Cómo defenderse de las distracciones que roban tu tiempo y concentración

Las distracciones provienen de fuentes externas (notificaciones, interrupciones) e internas (estrés, soledad) y sabotean nuestra productividad. Un experto en comportamiento propone cuatro estrategias clave: manejar las emociones negativas, planificar mejor el tiempo, eliminar interrupciones del entorno y configurar el celular para reducir notificaciones. Técnicas simples como la regla de los 10 minutos y establecer señales visuales de concentración funcionan para recuperar el control de nuestra atención.
Conseguir nuestras metas y ser dueños de nuestro tiempo es el sueño de millones de personas, pero hay un obstáculo que casi siempre subestimamos: las distracciones constantes que nos rodean. Una notificación en el celular, un compañero que se acerca a charlar, las pantallas invadiendo el tiempo en familia. Estos "ladrones de tiempo y atención" están diseñados para fragmentar nuestra concentración a cada momento.
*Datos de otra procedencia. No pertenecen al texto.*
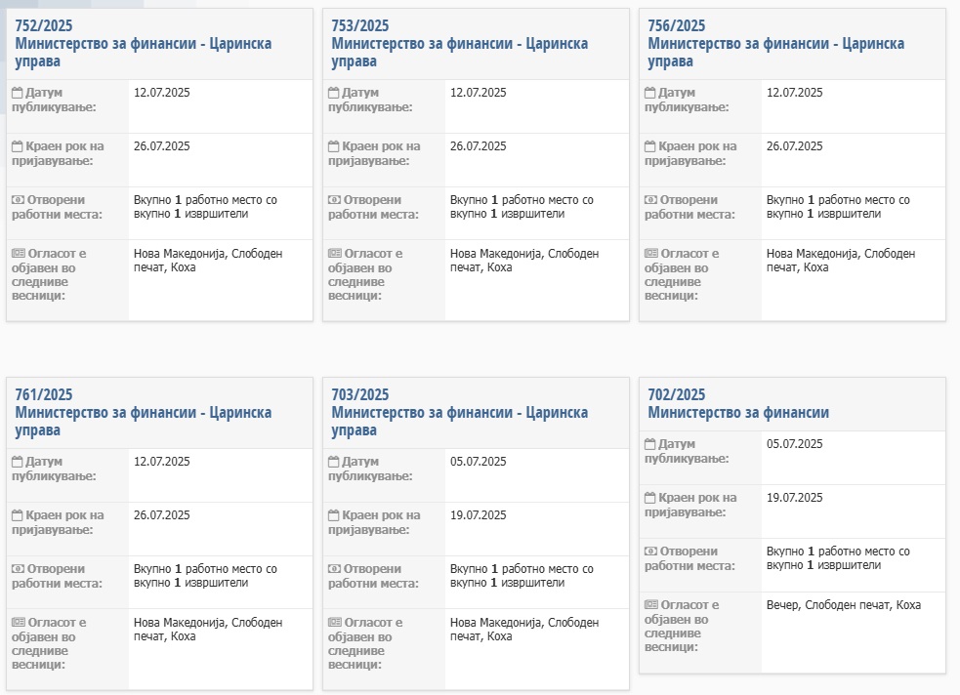960x695 pixels.
Task: Click newspaper icon in card 761/2025
Action: [19, 622]
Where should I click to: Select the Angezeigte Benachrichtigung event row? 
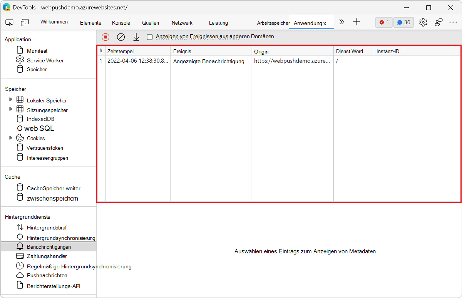coord(209,61)
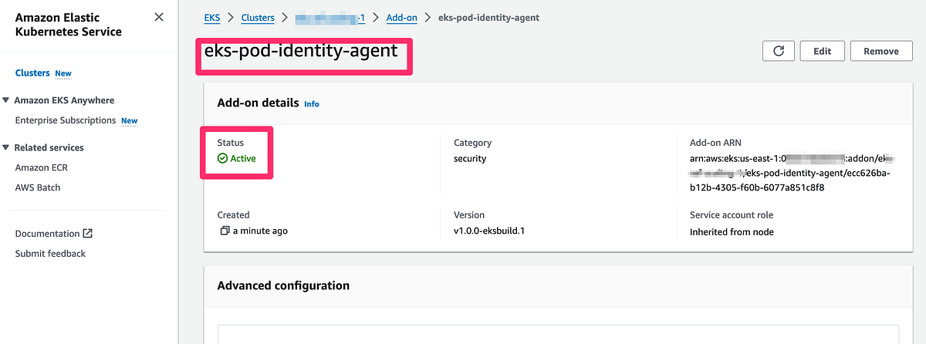
Task: Go to Amazon ECR service
Action: [42, 167]
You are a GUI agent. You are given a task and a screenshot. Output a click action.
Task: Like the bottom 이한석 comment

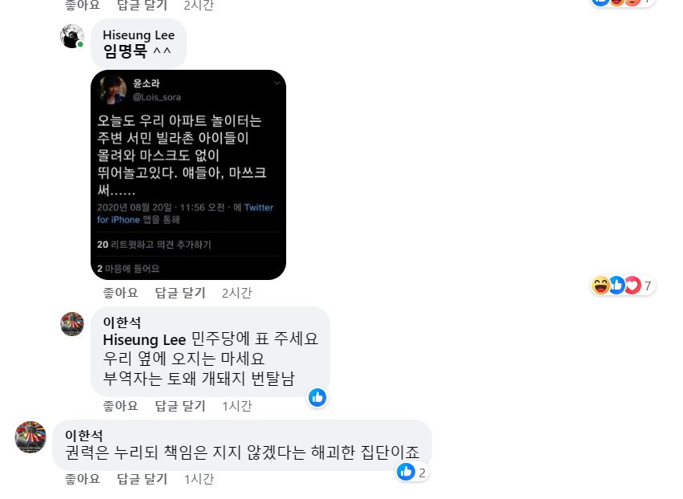[x=83, y=479]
Nir Eyal, experto en comportamiento y psicología del consumidor, autor de libros sobre cómo construyen los productos hábitos adictivos, sostiene que "Si no tienes las herramientas para lidiar con las distracciones, estas manipulan tu cerebro y te hacen perder el tiempo. Las distracciones siempre existirán; gestionarlas es nuestra responsabilidad". El problema, explica, no es solo externo. Las distracciones vienen de dos lugares: del ambiente (una llamada, un mensaje, alguien interrumpiendo) y de dentro nuestro (sentimientos como estrés o soledad que nos impulsan a buscar una escapatoria).
Para volverse "indistraíble", Eyal propone cuatro acciones concretas. Primero, aprender a enfrentar esa incomodidad que nos hace querer huir. En lugar de buscar premios o recompensas para motivarse, sugiere prestar atención a la tarea incómoda hasta descubrir retos nuevos que mantengan tu concentración. Segundo, cambiar la mentalidad: cuando enfrentes algo desagradable, es más productivo creer que la falta de motivación es temporal, no que estés agotado. Una técnica útil es la "regla de los 10 minutos": si quieres revisar el teléfono para relajarte, espera diez minutos. Esto permite "surfear el impulso", como lo llaman los psicólogos, es decir, percibir la tentación sin actuar inmediatamente hasta que se disipe.
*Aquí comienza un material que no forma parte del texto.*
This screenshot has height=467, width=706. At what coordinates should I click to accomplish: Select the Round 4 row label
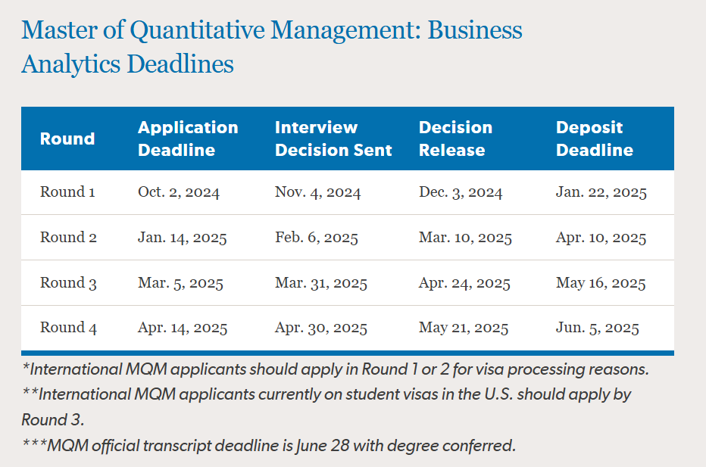pyautogui.click(x=68, y=328)
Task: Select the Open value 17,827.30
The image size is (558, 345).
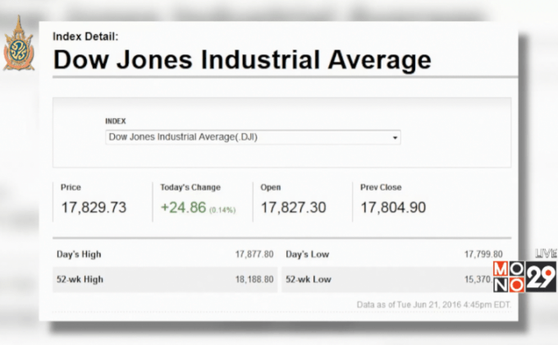Action: (293, 208)
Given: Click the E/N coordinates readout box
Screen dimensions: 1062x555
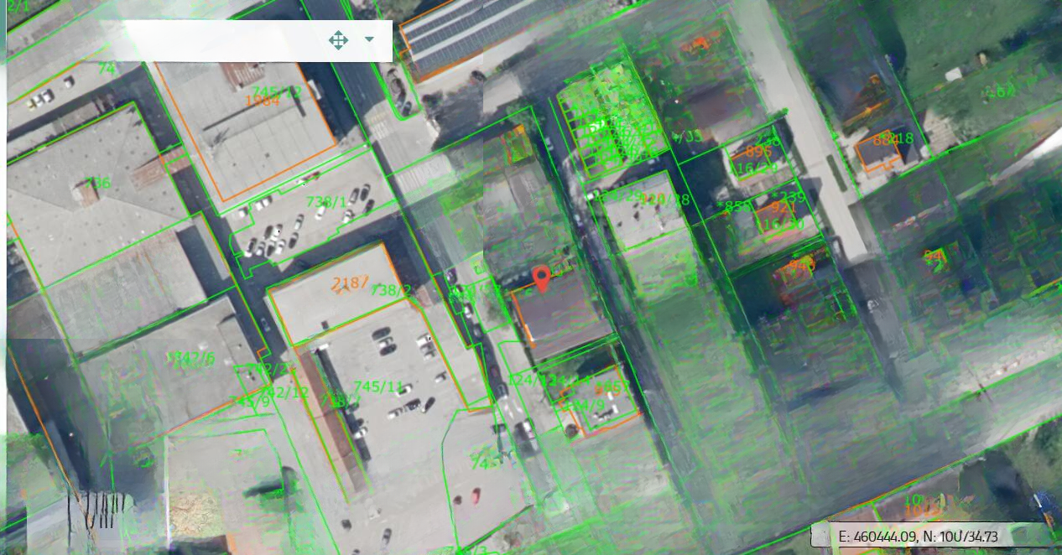Looking at the screenshot, I should [930, 536].
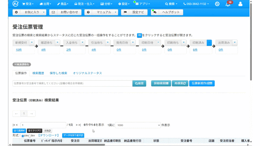Click the flag 設定ナビ icon
Image resolution: width=260 pixels, height=146 pixels.
[x=125, y=12]
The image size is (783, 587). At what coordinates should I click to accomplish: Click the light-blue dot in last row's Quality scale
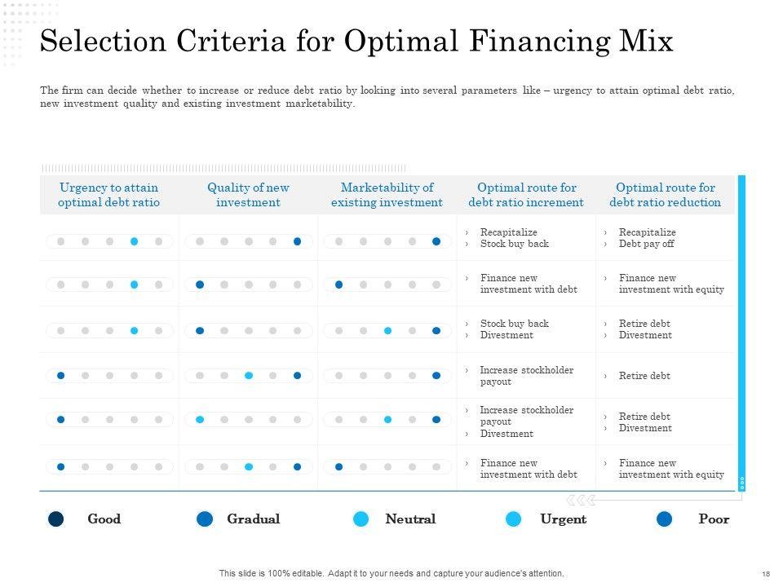point(249,467)
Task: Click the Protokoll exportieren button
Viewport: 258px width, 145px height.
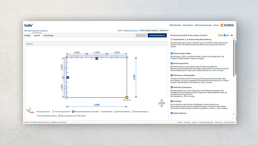Action: [157, 35]
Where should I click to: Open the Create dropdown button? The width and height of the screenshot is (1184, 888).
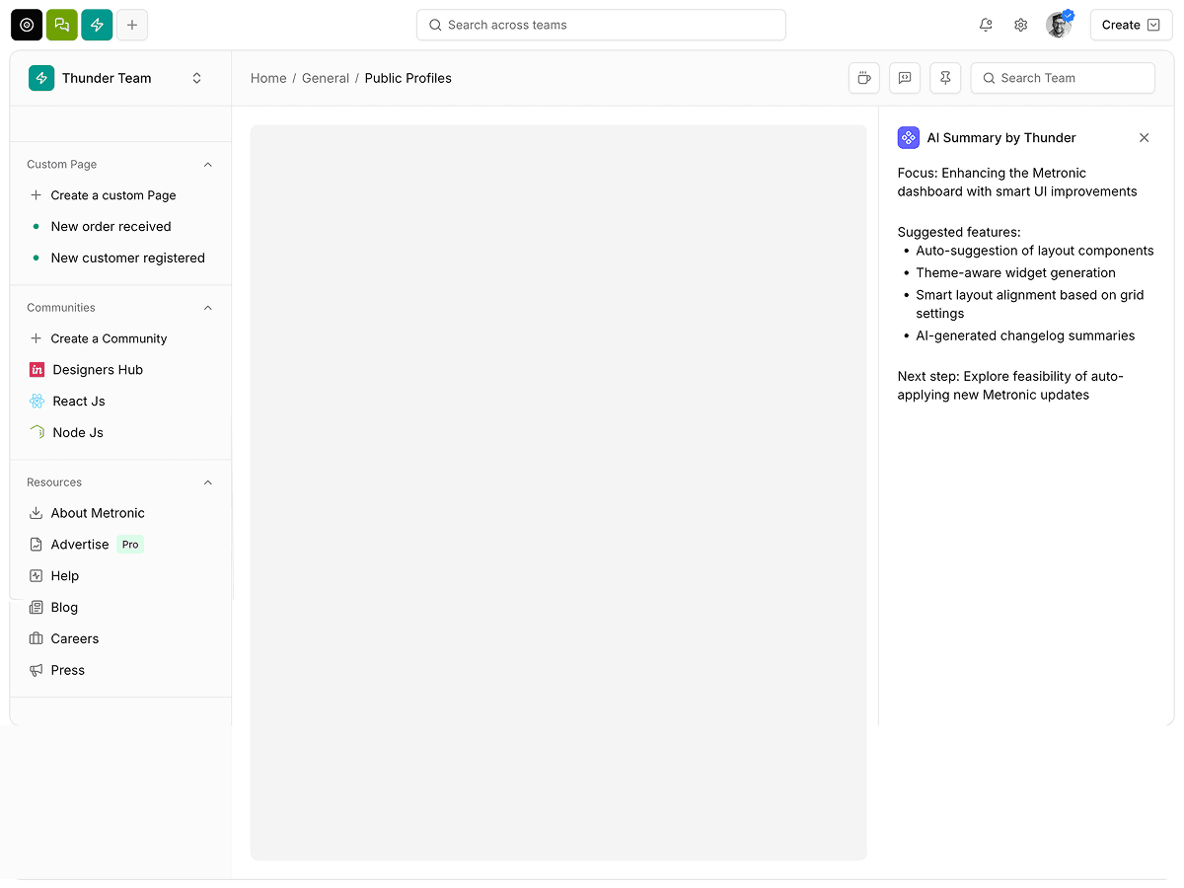[1131, 25]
Respecto a las interrupciones del exterior, Eyal enfatiza que cuando alguien nos interrumpe durante una tarea, intentamos compensar trabajando más rápido pero con mayor estrés y frustración, lo que daña la concentración. Por eso recomienda ser explícito sobre los momentos en que no queremos interrupciones, especialmente si trabajas desde casa. Un ejemplo práctico: su esposa usa una diadema con luces led que enciende cuando necesita concentrarse, señalando claramente que no debe ser interrumpida salvo emergencia. Cada persona puede crear su propio sistema antiinterrupciones que funcione en su contexto.
El teléfono celular merece atención especial. Las redes sociales, los correos, los mensajes y las alertas de noticias crean lo que Eyal llama una "triple distracción" por la cantidad, velocidad e inmediatez del contenido. Su recomendación es tomar el control: elimina aplicaciones innecesarias, desinstala las que puedas usar en computadora, reorganiza los iconos para reducir desorden visual, y ajusta las notificaciones para silenciar las que interrumpen tu concentración. Para los feeds (ese flujo continuo de contenido en redes sociales), existen herramientas que eliminan la sección de noticias o que la desbloquean solo después de completar tareas importantes. También puedes usar los ajustes del celular para establecer límites de tiempo de uso o silenciar notificaciones en ciertos horarios.
El reto no es eliminar todas las distracciones, cosa imposible en el mundo moderno, sino reconocer qué te distrae, por qué te distrae y estar equipado con estrategias para mantener el control de tu atención. Eso es responsabilidad personal.